> [TASK INPUT]

%%

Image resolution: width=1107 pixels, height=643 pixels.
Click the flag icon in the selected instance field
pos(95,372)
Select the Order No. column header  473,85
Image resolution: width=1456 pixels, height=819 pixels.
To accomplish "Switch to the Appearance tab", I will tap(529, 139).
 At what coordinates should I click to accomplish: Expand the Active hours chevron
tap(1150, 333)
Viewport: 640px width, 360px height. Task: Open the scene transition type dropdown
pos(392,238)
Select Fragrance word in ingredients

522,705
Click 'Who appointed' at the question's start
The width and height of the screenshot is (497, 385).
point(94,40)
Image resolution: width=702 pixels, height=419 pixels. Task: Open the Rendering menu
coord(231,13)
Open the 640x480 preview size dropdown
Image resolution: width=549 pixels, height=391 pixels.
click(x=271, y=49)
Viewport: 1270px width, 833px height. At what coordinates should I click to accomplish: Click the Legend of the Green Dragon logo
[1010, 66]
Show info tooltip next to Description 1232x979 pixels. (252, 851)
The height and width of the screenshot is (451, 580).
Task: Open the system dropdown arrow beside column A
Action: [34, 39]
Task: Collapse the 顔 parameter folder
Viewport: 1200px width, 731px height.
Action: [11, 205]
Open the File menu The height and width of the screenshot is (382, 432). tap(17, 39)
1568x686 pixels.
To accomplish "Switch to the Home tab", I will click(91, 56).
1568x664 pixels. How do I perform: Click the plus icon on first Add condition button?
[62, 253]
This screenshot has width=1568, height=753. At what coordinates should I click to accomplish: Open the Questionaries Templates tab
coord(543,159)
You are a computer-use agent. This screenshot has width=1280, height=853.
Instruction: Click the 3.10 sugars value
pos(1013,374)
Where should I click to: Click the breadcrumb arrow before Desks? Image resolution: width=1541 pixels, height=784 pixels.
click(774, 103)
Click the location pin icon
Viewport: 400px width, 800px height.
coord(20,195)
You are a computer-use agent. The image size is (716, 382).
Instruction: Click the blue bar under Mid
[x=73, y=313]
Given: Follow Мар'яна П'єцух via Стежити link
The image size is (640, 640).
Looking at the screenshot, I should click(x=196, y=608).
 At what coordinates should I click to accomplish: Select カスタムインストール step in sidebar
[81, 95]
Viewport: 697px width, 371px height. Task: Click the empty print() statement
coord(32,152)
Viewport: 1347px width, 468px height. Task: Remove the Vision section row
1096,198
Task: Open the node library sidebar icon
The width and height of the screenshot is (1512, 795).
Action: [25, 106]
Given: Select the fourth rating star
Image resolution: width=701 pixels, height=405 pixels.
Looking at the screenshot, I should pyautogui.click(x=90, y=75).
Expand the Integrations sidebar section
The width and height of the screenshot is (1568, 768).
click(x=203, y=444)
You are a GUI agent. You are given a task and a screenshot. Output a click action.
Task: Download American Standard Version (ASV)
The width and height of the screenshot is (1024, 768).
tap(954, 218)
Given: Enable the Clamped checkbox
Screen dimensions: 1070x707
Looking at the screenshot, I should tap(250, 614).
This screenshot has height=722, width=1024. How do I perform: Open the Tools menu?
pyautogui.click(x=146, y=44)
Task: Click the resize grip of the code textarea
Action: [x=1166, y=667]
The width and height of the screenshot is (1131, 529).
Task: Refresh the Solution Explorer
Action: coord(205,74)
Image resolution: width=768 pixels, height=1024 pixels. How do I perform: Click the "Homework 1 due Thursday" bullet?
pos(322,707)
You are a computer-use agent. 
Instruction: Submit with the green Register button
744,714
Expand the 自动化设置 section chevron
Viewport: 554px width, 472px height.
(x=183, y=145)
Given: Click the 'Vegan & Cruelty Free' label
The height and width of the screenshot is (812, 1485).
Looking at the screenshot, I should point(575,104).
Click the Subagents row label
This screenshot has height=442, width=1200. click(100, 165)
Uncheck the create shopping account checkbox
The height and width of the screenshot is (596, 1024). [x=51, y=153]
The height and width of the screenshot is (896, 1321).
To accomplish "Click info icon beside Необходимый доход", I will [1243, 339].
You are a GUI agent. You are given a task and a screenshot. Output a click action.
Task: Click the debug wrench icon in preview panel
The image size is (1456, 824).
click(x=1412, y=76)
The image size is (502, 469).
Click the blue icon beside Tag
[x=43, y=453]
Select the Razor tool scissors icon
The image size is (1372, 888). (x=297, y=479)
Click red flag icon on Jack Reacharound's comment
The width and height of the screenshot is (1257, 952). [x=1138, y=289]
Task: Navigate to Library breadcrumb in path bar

%%

> [PROBLEM TO SOLVE] Reproduce the material verbatim, from the line containing "Image resolution: width=702" through the line containing "pos(1013,374)", with both of those lines included.

> [OUTPUT OF THE EXERCISE]
Image resolution: width=702 pixels, height=419 pixels. Task: Open the Rendering menu
coord(231,13)
Open the 640x480 preview size dropdown
Image resolution: width=549 pixels, height=391 pixels.
click(x=271, y=49)
Viewport: 1270px width, 833px height. At what coordinates should I click to accomplish: Click the Legend of the Green Dragon logo
[1010, 66]
Show info tooltip next to Description 1232x979 pixels. (252, 851)
The height and width of the screenshot is (451, 580).
Task: Open the system dropdown arrow beside column A
Action: [34, 39]
Task: Collapse the 顔 parameter folder
Viewport: 1200px width, 731px height.
Action: [11, 205]
Open the File menu The height and width of the screenshot is (382, 432). tap(17, 39)
1568x686 pixels.
To accomplish "Switch to the Home tab", I will click(91, 56).
1568x664 pixels. How do I perform: Click the plus icon on first Add condition button?
[62, 253]
This screenshot has width=1568, height=753. At what coordinates should I click to accomplish: Open the Questionaries Templates tab
coord(543,159)
You are a computer-use agent. This screenshot has width=1280, height=853.
Instruction: Click the 3.10 sugars value
pos(1013,374)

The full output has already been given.